Nos meilleurs alliés, ce sont les anciens vignerons du village. Les tracteurs sont arrivés tard à Cahors, en tout cas sur le Causse. Et on trouve aisément des vignerons de 70 ans qui ont travaillé leur vignoble avec des animaux, souvent avec des bœufs, et qui sont fiers de montrer les jougs des différents attelages. Piocher les vignes, couper la cime à la faucille, ils connaissent. Ils ont fait cela plus souvent qu'à leur tour. Alors quand nous allons vers eux pour demander conseil, on sent leur jeunesse remonter à la surface. Des années de mascagne, comme on dit ici, de travail harassant et pénible, mais des années « où l’on savait travailler la vigne ». Sans verser dans la nostalgie de cette époque où les kilos de raisin réclamaient, pour arriver à la cave, encore plus de sueur qu’aujourd’hui, le récit des vignes menées en gobelet, sans palissage, au cheval, alors que chaque ferme possédait aussi un petit troupeau de vaches pour le lait et l’indispensable fumier, est franchement passionnant.
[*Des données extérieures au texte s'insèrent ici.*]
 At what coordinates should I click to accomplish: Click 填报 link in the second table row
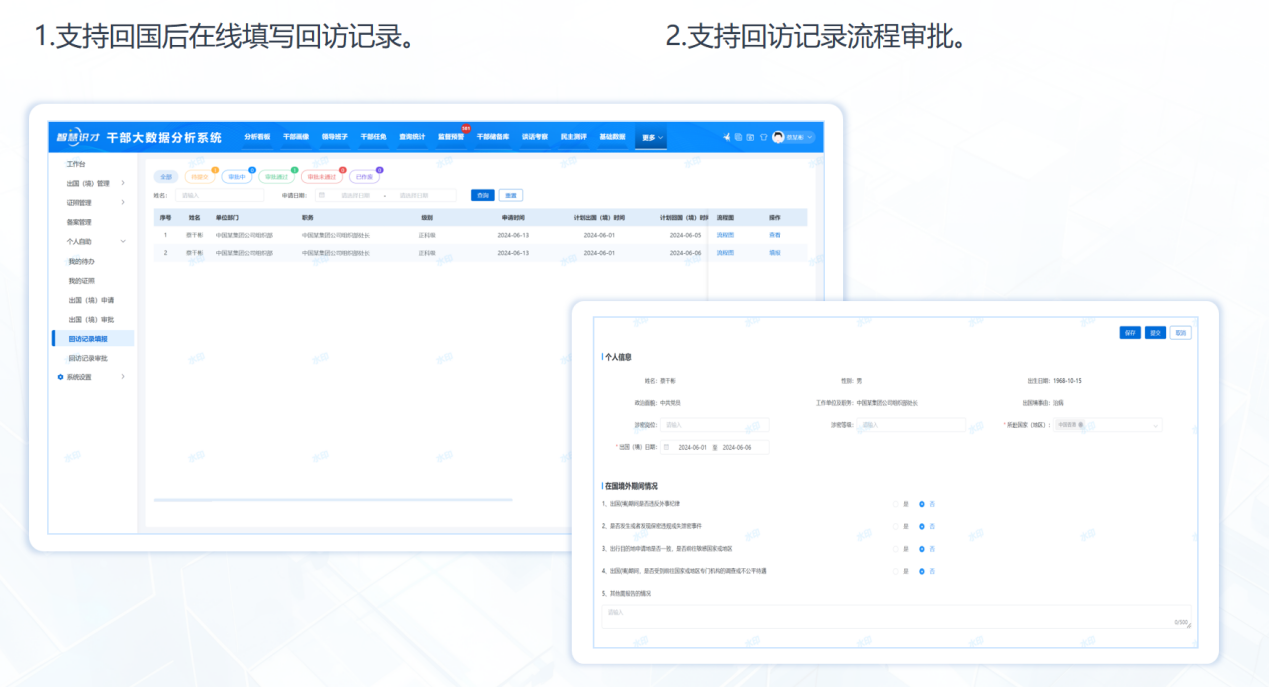click(774, 253)
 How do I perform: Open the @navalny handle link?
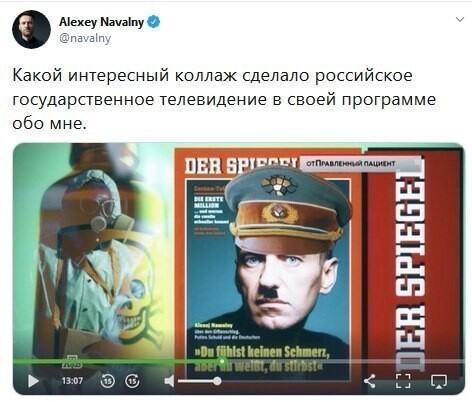point(85,38)
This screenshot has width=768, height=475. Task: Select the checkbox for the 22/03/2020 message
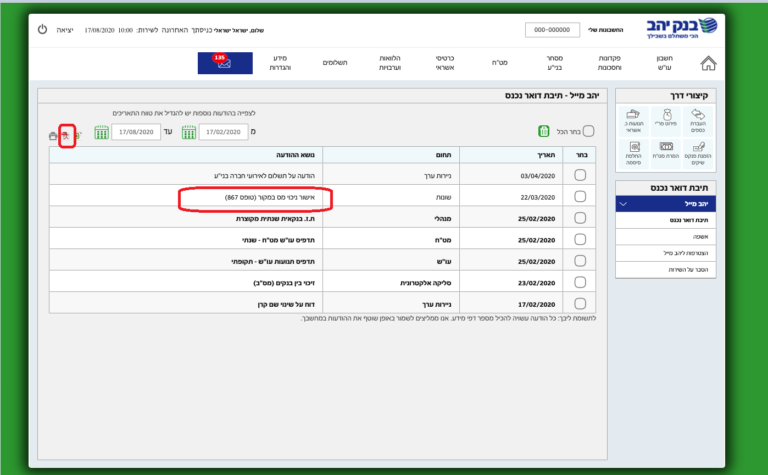click(x=580, y=196)
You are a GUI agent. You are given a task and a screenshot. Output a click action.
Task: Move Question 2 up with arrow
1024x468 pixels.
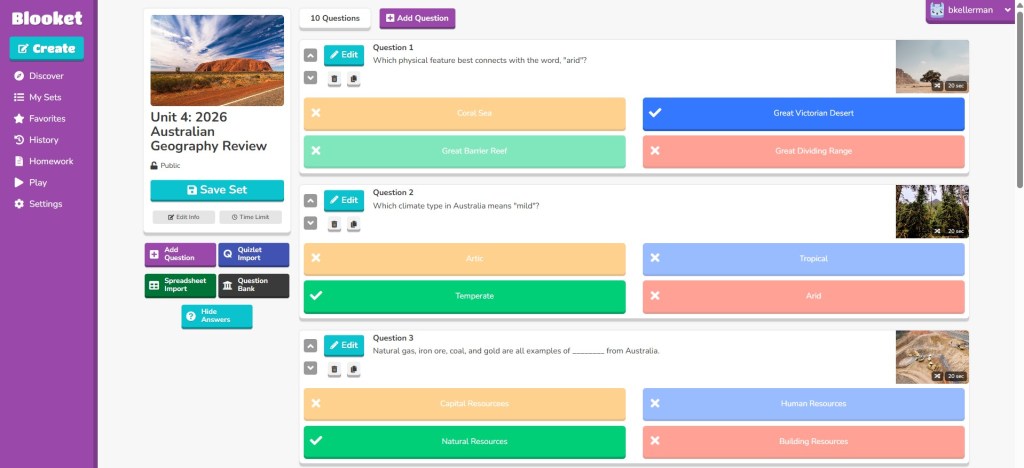coord(310,200)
Le savoir-faire de ces vignerons à l’ancienne est une mine d’or. Dans l’immédiat, nous en retirons pour notre travail des choses très simples : quelle forme de pioche utiliser dans les cailloux du Causse, comment entretenir la lame de sa faucille à la parcelle, de quelle façon restaurer la cage d’un pressoir manuel… Et puis nous prend aux tripes l’envie de retrouver ce goût tombé dans l’oubli, puisqu’aujourd’hui 95% des vignes sont palissées sur des fils de fers ; que les cépages ancestraux Jurançon noir et Valdiguié, qui côtoyaient le Côt, ont été bannis du cahier des charges de l’AOC au profit du Merlot, considéré comme améliorateur. Forcément, cela nous appelle.
Un pulvérisateur à dos, 22 kg sur le dos lorsqu'il est plein, et des temps de traitements qui se comptent en journées. Nos amis nous avaient prévenus : « vous allez en chier ». C’est vrai. Mais il faut bien cela pour espérer gagner contre les champignons et sauver sa récolte.
Nous conduisons notre hectare comme un jardin.